On Apr 16, 2010, at 9:33 AM, Simon Hobson wrote:

Jerry wrote:

So, rather than update ClamAV and/or their OS, which in the majority of
cases would involve no monetary expense, users will purchase new
servers and flock en masse to Microsoft, spend thousands more on
Microsoft Windows Server 2010, Exchange, etc and learn new skills to
administer said network. Could I ask you a personal question; are you
on drugs and if so, can I have some because that is one hell of a trip
you are on?

You really think they don't do that ? In the real world, PHBs all over do take just that sort of decision - how else do you think MS got where they are.

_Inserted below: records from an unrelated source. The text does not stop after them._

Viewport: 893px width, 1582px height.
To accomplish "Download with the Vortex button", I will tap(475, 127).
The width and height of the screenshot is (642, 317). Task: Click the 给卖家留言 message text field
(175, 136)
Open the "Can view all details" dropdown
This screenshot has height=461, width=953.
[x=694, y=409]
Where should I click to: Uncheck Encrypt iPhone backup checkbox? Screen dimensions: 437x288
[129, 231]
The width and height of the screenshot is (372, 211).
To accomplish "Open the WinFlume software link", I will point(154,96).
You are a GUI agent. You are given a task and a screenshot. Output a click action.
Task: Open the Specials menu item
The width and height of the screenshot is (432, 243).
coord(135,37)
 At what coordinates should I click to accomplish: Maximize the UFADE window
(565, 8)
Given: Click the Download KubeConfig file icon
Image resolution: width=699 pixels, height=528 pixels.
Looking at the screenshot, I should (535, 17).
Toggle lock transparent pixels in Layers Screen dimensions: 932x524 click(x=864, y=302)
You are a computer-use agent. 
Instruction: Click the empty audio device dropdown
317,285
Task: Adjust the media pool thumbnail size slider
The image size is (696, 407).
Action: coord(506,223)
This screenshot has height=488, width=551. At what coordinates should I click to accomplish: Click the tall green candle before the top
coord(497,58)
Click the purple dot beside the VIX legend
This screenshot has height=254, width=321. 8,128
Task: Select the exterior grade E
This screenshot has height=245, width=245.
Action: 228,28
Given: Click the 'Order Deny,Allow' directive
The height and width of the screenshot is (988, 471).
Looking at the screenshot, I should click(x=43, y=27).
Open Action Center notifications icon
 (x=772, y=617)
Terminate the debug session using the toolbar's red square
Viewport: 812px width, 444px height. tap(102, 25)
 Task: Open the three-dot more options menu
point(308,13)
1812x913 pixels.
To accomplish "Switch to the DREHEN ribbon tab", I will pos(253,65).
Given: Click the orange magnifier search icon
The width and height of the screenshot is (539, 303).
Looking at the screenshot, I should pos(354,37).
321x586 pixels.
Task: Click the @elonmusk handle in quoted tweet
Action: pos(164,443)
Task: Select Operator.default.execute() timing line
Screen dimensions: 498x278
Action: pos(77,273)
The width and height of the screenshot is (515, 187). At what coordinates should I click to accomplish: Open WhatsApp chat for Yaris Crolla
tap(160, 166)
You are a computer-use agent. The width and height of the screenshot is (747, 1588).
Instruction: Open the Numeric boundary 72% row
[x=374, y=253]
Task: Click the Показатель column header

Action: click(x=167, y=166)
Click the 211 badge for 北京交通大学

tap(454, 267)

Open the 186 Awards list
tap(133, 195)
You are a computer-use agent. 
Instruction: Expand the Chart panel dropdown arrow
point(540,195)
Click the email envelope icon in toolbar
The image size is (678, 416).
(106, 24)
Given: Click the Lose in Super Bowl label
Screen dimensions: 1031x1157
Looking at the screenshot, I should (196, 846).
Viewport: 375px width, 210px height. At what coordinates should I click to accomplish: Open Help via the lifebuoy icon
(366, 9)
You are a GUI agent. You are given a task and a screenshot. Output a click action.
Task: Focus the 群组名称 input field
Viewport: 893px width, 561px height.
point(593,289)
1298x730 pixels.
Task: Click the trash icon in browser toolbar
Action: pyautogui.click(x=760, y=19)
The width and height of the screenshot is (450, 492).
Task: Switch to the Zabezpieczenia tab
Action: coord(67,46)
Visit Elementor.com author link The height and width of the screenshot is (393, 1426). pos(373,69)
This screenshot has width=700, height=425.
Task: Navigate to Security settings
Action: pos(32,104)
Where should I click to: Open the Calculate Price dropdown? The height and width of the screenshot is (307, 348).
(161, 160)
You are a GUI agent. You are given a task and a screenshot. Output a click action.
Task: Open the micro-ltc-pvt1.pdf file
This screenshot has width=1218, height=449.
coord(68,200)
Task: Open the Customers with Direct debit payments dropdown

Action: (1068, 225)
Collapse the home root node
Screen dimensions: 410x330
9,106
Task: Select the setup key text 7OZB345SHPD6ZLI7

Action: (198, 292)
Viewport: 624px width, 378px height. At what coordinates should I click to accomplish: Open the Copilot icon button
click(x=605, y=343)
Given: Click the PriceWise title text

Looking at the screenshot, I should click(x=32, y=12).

Yes and they get exactly what the deserve and PAY for when they switch.......

Furthermore, why wouldn't these <quote>small companies running their
crappy and old mailing systems</quote> install updated versions of the
OS, etc they all ready have installed?

In many cases, they will have systems that were installed for them some time ago, and that they no longer have paid support for. When it "dies" they'll go to someone to "fix it" - and lets face it, there are a lot more outfits that will tell them they need an Exchange server than there are that will tell them it's an easy fix.

I've seen it more than once. IN fact, I was thinking about the mail server at my last job as I wrote the previous paragraph - then thought I ought to warn the guy left to run it - and then remembered that it dies a while ago with a disk failure and they switched to using hosted Exchange. So yes, a real example where they decided to replace the free and functional software with something they pay for and which does less.

That's PHBs for you. Weird, but believe me, it happens - and incidentally, guess what my current employer loves to sell :-/


Eric Rostetter wrote:

At no point have I seen anything in the logs on my servers to say it was going to be turned off. Like many others, the first I knew was when I got to work this morning and the server wasn't working.

Because they should have obviously jumped in the way-back-machine
and changed the 5 year old software you use to warn you about a future
event that wasn't known 5 years ago?

Or because they should have hacked into your machine and placed the notice
there for you?

Or should they have gone personally to your house last night and knocked
on your door to tell you?

Or they could have put it on their website at the one page that does appear in the log - but they didn't put it on the FAQ page at all. As it happens, I **HAVE** been to the FAQ page in the last few months and had it been there like it is on the front page then I would have seen it.

So in that respect, a very simple edit to the website could have made a significant difference - I doubt I'm alone.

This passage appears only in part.